* _本文_
......

## 大きな DataFrame の保存

- CSV
- Pickle

In [1]:
import pandas as pd
from sklearn.datasets import fetch_openml

# MNISTデータを DataFrame で取得
df_X, df_y = fetch_openml('mnist_784', version=1, return_X_y=True, as_frame=True)

# メモリ使用量
df_X.info(memory_usage=True)

<class 'pandas.core.frame.DataFrame'>
RangeIndex: 70000 entries, 0 to 69999
Columns: 784 entries, pixel1 to pixel784
dtypes: float64(784)
memory usage: 418.7 MB


In [None]:
# ファイルがあれば削除
import os

csv_file = 'MNIST_X.csv'
pickle_file = 'MNIST.pkl'
pickle_gz_file = 'MNIST.pkl.gz'

for f in [csv_file, pickle_file, pickle_gz_file]:
    try:
        os.remove(f)

......

* _提供情報_
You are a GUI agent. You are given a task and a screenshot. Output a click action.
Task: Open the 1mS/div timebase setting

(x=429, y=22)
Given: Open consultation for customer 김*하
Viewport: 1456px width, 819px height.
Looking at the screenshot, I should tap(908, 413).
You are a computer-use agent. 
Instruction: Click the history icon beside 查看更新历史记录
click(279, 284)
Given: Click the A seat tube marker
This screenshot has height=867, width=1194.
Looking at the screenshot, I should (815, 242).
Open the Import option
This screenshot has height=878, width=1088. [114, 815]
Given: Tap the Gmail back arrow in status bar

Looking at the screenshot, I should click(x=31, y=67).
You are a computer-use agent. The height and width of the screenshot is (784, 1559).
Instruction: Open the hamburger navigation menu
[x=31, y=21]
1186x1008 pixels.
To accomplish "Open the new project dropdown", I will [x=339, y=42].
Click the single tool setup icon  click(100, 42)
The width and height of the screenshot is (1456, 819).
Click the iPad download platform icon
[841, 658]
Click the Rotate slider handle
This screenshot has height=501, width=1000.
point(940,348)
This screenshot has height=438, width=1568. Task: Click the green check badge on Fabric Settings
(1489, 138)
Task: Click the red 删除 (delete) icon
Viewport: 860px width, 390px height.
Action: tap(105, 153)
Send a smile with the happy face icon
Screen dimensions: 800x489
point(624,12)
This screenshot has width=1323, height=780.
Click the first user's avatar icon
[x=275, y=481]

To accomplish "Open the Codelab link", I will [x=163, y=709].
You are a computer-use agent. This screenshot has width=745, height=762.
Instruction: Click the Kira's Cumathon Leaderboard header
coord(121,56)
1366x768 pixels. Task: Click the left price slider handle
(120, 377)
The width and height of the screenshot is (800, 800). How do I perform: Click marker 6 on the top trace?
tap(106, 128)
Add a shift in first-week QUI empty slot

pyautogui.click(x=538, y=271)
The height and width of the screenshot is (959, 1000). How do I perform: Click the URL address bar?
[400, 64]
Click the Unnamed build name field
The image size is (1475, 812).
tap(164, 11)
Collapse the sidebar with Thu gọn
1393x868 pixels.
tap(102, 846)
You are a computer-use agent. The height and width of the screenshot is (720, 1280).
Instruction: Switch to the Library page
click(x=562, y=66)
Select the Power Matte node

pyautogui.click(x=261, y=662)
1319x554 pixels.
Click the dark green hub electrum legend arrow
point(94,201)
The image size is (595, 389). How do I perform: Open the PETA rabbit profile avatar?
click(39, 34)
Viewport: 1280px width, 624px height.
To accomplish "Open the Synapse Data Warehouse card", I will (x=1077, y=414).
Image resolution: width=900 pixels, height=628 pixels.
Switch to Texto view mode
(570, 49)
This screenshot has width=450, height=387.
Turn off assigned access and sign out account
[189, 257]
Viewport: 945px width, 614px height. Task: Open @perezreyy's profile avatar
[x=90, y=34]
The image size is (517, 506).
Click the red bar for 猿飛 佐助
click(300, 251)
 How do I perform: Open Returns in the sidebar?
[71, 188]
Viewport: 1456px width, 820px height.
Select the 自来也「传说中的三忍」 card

......

* _作業指示_
[A] DataFrame の保存についての本文のうち、「<class 'pandas.core.frame.DataFrame'>」で始まる出力部分を、主要な事実を残したまま箇条書きに整理してください。
[B] DataFrame の保存についての本文において、圧縮した Pickle 形式の保存先として指定されているファイル名は何ですか。
[C] DataFrame の保存についての本文を、途切れた箇所から再開してください。

* _解答一覧_
[A]
- 種類：pandas の DataFrame
- 行数：70000件（0～69999）
- 列数：784列（pixel1～pixel784）
- データ型：すべて float64
- メモリ使用量：418.7 MB

[B] MNIST.pkl.gz です。

[C]
    except Exception:
        pass

In [None]:
%%time

# CSVに保存
df_X.to_csv(csv_file)

print('{:.2f}MB'.format(os.path.getsize(csv_file)/(1024*1024)))

In [None]:
%%time

# CSVから読み込み
df = pd.read_csv(csv_file)

In [None]:
%%time

# Pickleに保存
df_X.to_pickle(pickle_file)

print('{:.2f}MB'.format(os.path.getsize(pickle_file)/(1024*1024)))

In [None]:
%%time

# Pickleから読み込み
df = pd.read_pickle(pickle_file)

In [None]:
%%time

# Pickleを圧縮して保存
# - compression: 圧縮方法とオプション（比較的高速に保存する例）
df_X.to_pickle(pickle_gz_file, compression={'method': 'gzip', 'compresslevel': 1, 'mtime': 1})

print('{:.2f}MB'.format(os.path.getsize(pickle_gz_file)/(1024*1024)))

In [None]:
%%time

# Pickleから読み込み
df = pd.read_pickle(pickle_gz_file)